Pork Kau Yuk and Bamboo Shoots

—Lani Ishikawa Nedbalek

In the late 1930s my father and a few friends met for a game of mah jong in the back room of a Chinese general store in Wahiawa. On that evening, their game was interrupted by a delicious aroma and a shout from the adjoining area. The call summoned not only the proprietor’s family, but also enticed the mah jong players to a dinner of “Pork Kau Yuk and Bamboo Shoots.” This recipe has been prepared by my mother ever since.

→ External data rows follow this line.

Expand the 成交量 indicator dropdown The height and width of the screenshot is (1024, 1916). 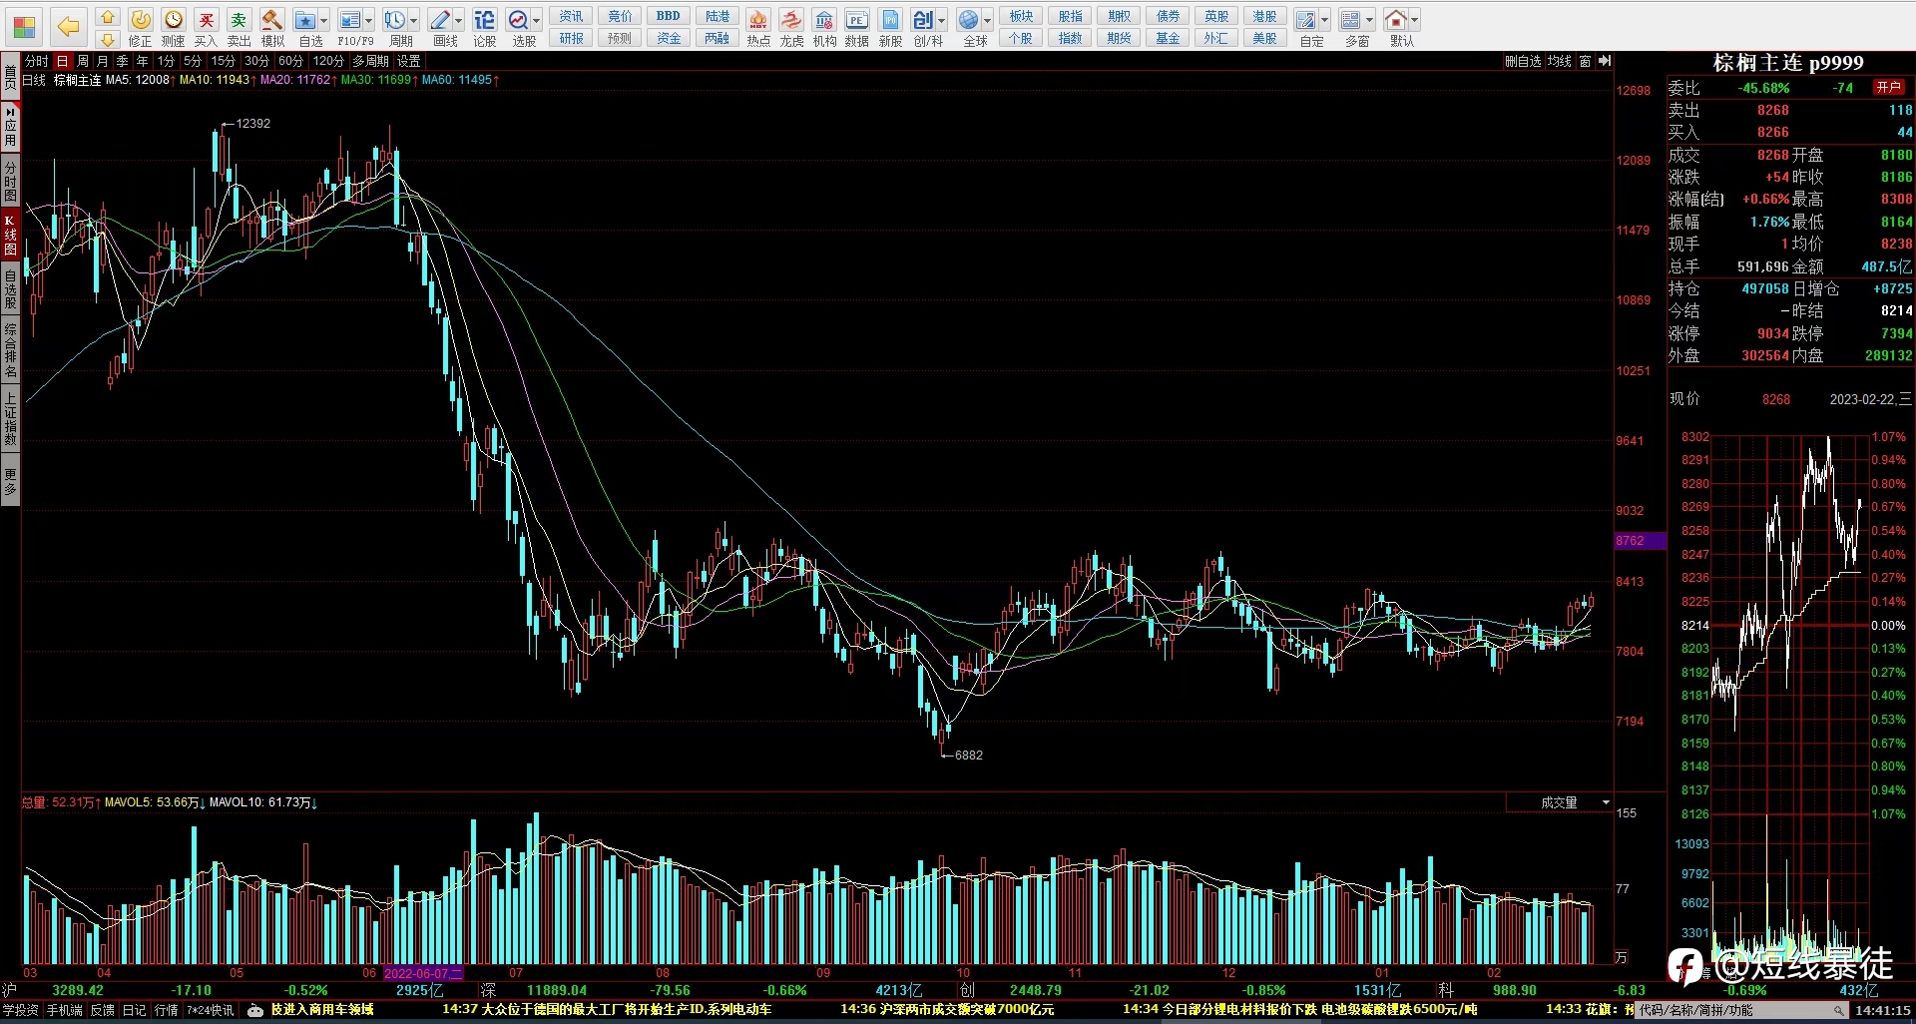click(1606, 802)
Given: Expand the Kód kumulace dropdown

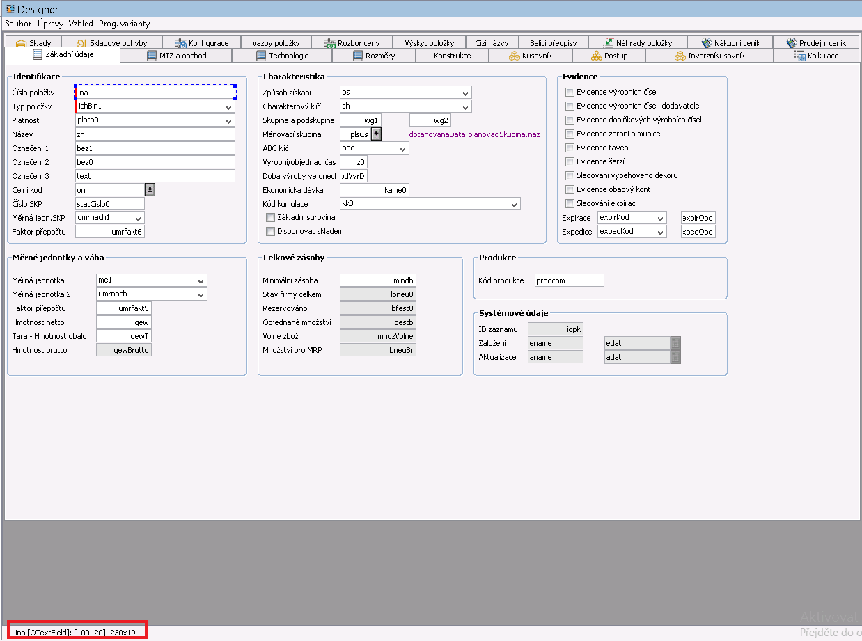Looking at the screenshot, I should coord(514,205).
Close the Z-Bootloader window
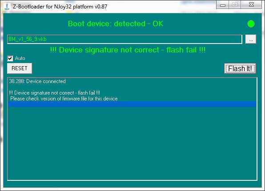This screenshot has height=191, width=265. (251, 5)
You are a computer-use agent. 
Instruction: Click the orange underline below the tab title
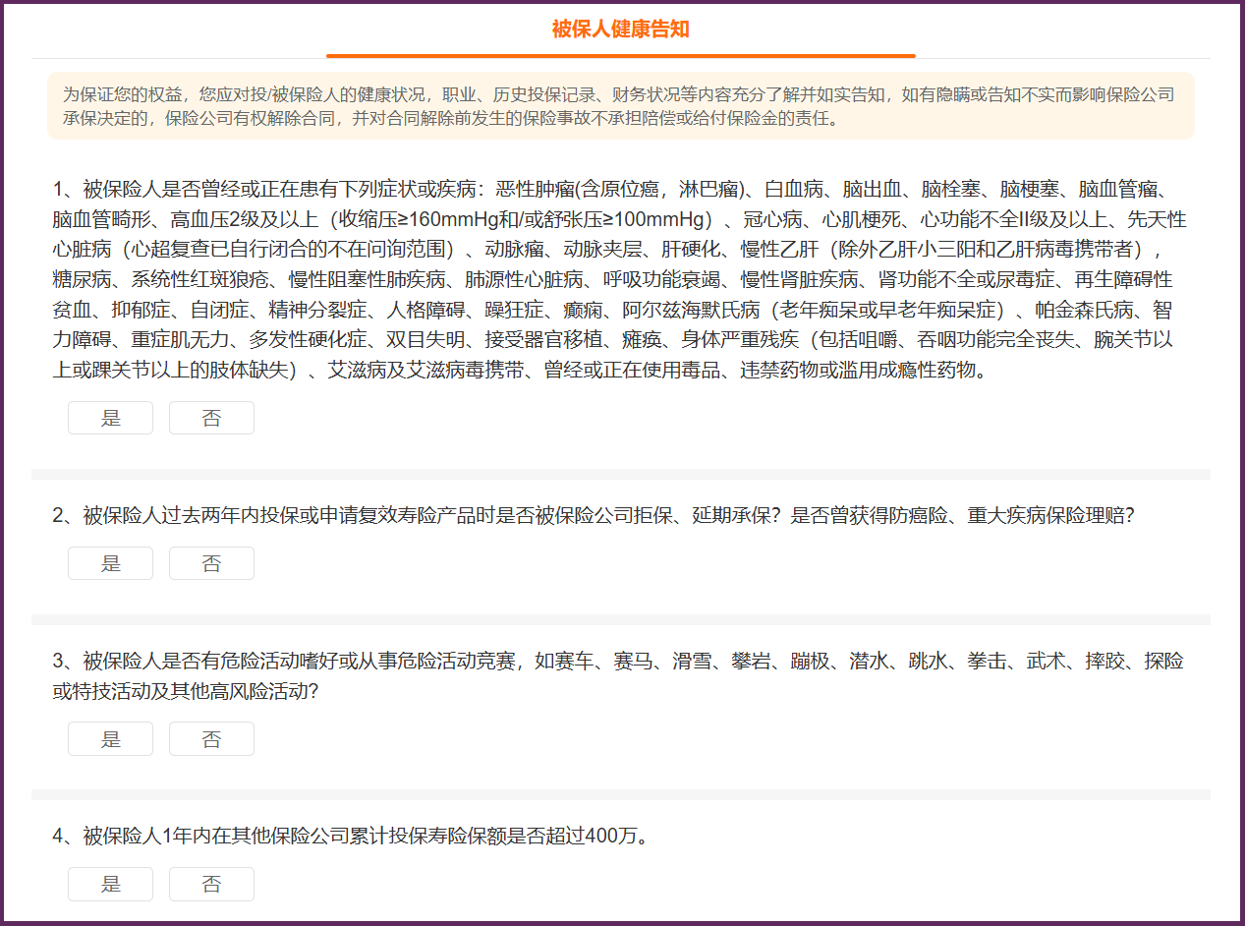(620, 56)
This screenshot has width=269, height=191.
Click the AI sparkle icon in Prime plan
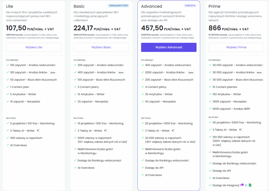(240, 130)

  • 1 pkg. dried bamboo shoots
  • 3 trays belly pork
  • 3 or 4 cloves garlic
  • 1 jar wet red bean curd (nam yue*)
  • 4 heaping Tbsp. brown sugar

Soak bamboo shoots in large pot for about two or three days. Rinse water frequently. Boil bamboo shoots, then cool in pot. Rinse, drain, then slice bamboo shoots into bite-size pieces. Discard any piece that knife will not easily cut.

Slice belly pork into 1 1/2-inch pieces. Stir-fry pork and garlic in large pot (too much frying will cause pork to become dry). Add bamboo shoots and water to cover. Add nam yue and brown sugar. Simmer on very low flame for about 2 hours, adding water when necessary (ingredients will make a brown gravy).